The other thing I would say is, sometimes people who think of themselves as great romantics are actually the same people who require an inhuman amount of love in their relationships, because they’re after the big love, the big “we never argued. We made love every night, and lived happily ever after. We just lay exhausted on the sofa as our souls cha-cha across the carpet” type of love. I think that’s really difficult because people are complicated and everybody is flawed. If you demand perfection and badge that as romance, ultimately it can sour and be very difficult. It oddly ends up being tantamount to avoiding an evasion of commitment because you’re refusing to commit to anything but the impossible. You’re doing it on the grounds that you believe in love and romance, which is an interesting paradox.

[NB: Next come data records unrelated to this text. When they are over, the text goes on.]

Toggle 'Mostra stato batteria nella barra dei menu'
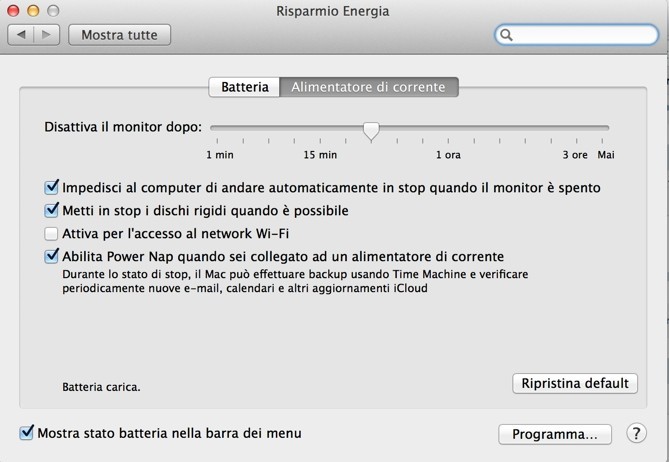 click(27, 433)
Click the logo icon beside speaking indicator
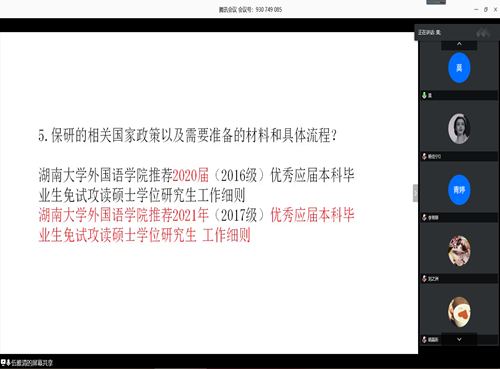This screenshot has width=500, height=369. coord(483,32)
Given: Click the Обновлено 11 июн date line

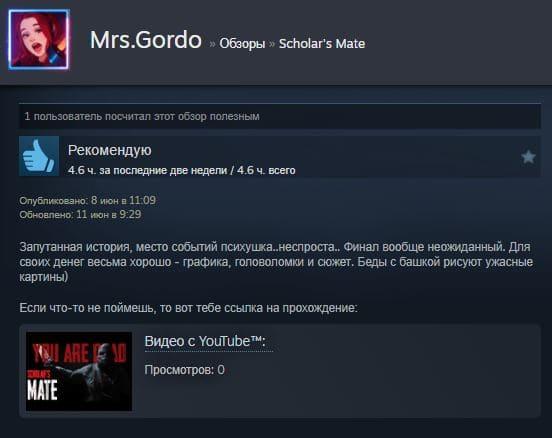Looking at the screenshot, I should coord(80,214).
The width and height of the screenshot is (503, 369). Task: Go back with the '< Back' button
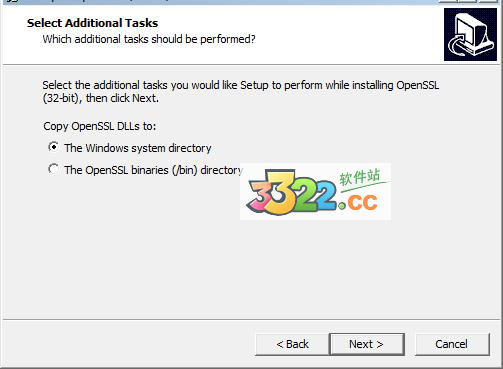tap(292, 344)
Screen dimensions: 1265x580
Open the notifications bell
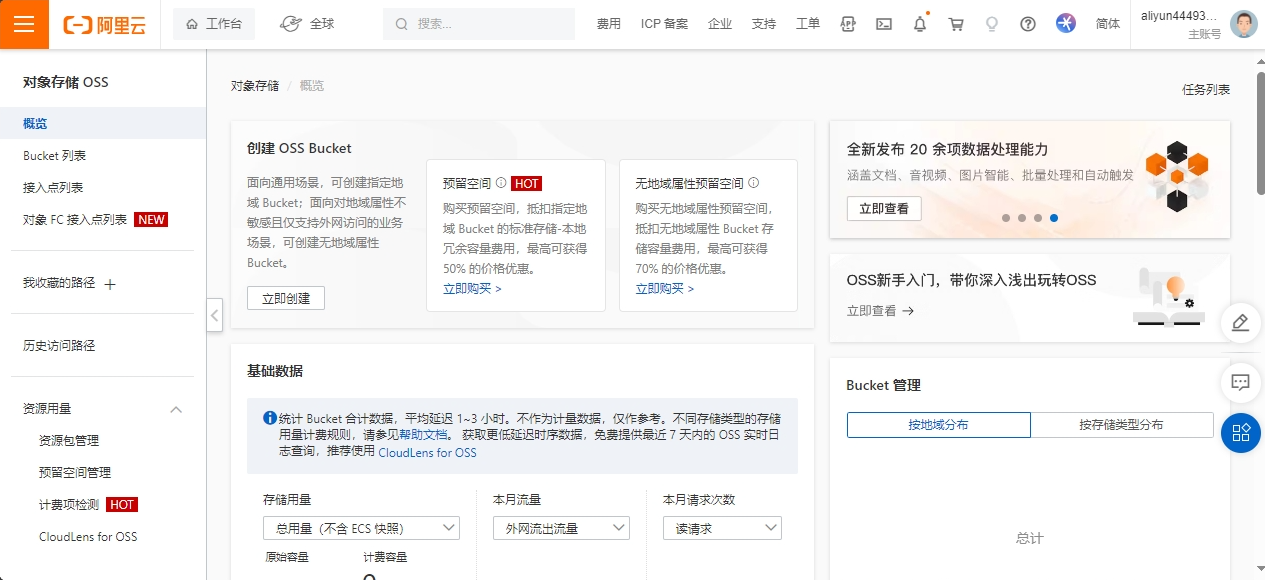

I think part of Dylan’s journey is moving from that romantic absolutism to something a little bit more despairing, hopefully towards something that is more human and sustainable, and to figure out his own flaws and those in others.
For Season 1, Scrotal Recall was on Channel 4 in the UK and then went to Netflix. How did that process happen?
Netflix saw the show and really liked the show, and decided to come on board. This was after Channel 4 commissioned it, and badge it as a partly Netflix Original kind of show. From season two on, it will just be a wholly Netflix show which is great and it will be worldwide, including the UK. I have no idea how many countries Netflix is out in now. It’s like a hundred plus or something crazy.
We will be a Netflix Original pure and simple, and that will be great. They’ve been terrific to work with. They really love the show, and they want more of it. They seem to have a good deal of faith in us, that we know the show we want to make. They’ve been terrifically supportive, all the while long really keen to find out what we want to do with it and help us make that happen.
I’ve only heard great things about working with Netflix.
Yeah, I get that impression as well. I’m doing other stuff on Netflix. There’s a show called The Crown, which is shooting at the moment. It’s Peter Morgan’s show about the reign of Queen Elizabeth II, which was a huge commission. I’ve been doing some work on that. I’m writing an episode in its second season…that is not a sex comedy. [Laughs] Netflix is really bold in their ambitions and very supportive of the writer-creators they work with.